As for layering, most people in the South simply do not own a lot of stuff like this. We manage just fine 95% of the time in jeans and long sleeve t-shirts with maybe a light jacket, if that. People just don't put a huge priority on buying a lot of true winter clothing for a handful of days each year.

Add in that most people in the South simply are not used to very cold temperatures.

I was : when the temps were still in the 80s until December. I thought I had it all figured out when I bought ds 6 long sleaved t-shirts and two short sleaved t-shirts it the larger size. Ds was growing out of his summer t-shirts and most of his winter ones were long-sleaved:.
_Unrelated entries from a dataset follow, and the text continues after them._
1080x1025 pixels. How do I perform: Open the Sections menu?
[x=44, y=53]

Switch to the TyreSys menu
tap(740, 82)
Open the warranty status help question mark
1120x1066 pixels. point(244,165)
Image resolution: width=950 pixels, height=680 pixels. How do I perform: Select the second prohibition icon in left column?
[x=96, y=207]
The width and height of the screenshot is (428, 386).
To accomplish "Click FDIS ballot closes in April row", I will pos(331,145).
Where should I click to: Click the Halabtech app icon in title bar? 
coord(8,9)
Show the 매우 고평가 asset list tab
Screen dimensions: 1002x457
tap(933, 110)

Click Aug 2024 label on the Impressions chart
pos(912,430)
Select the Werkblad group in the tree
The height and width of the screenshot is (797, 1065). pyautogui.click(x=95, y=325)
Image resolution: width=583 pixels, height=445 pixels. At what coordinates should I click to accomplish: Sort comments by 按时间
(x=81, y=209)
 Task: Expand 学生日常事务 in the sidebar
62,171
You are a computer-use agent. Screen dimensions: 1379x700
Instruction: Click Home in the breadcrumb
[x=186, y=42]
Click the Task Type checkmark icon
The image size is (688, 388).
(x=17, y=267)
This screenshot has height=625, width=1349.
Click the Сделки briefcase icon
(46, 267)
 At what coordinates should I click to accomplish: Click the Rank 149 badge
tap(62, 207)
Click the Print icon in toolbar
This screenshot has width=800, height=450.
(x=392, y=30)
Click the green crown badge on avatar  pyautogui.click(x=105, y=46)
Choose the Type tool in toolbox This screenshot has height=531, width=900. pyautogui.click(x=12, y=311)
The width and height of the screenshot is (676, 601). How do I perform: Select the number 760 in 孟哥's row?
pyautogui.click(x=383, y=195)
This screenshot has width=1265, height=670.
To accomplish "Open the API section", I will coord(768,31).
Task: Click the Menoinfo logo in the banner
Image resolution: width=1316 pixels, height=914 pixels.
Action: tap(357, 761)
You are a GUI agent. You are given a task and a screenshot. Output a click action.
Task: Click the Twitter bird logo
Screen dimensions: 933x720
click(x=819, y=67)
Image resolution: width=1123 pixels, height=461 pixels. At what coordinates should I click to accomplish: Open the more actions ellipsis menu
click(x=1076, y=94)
The weather in South Central Texas is wacky. My first winter here I was anticipating and 80degree Christmas, instead there was rainy chilliness from October through February. Right now I layer long sleaved t-shirts, his summer windbreaker, and his light jacket but some days it is cold enough where I don't think I can dress him warmly enough to be outside. Usually, unless it is windy or drizzly I let him outside a bit.

My first summer here temps in the 90s up to 100 didn't bother me since I still remembered 125 in Saudi and living in an unairconditioned house in a state where the sun is out 23hrs a day in the summer.

Trying to predict what clothing your child will need in SCT is like playing the stockmarket
post #36 of 113
You know, there really should be plenty of time for outdoor play before and after school for those really concerned about it. While I agree that kids need outdoor time every day (whenever possible), and here in Maine our kids play outdoors at school unless it's below 10 degrees, if kids don't have jackets because they cannot afford them, they should stay inside. The whole class. It strikes me as discriminatory to force the coatless kids to stay in - they can't help that their family needs food more than a coat they might use a few times before outgrowing.

For us, coats and full cold weather snow gear is a necessity. As much as food, and it can be found inexpensively relative to the south!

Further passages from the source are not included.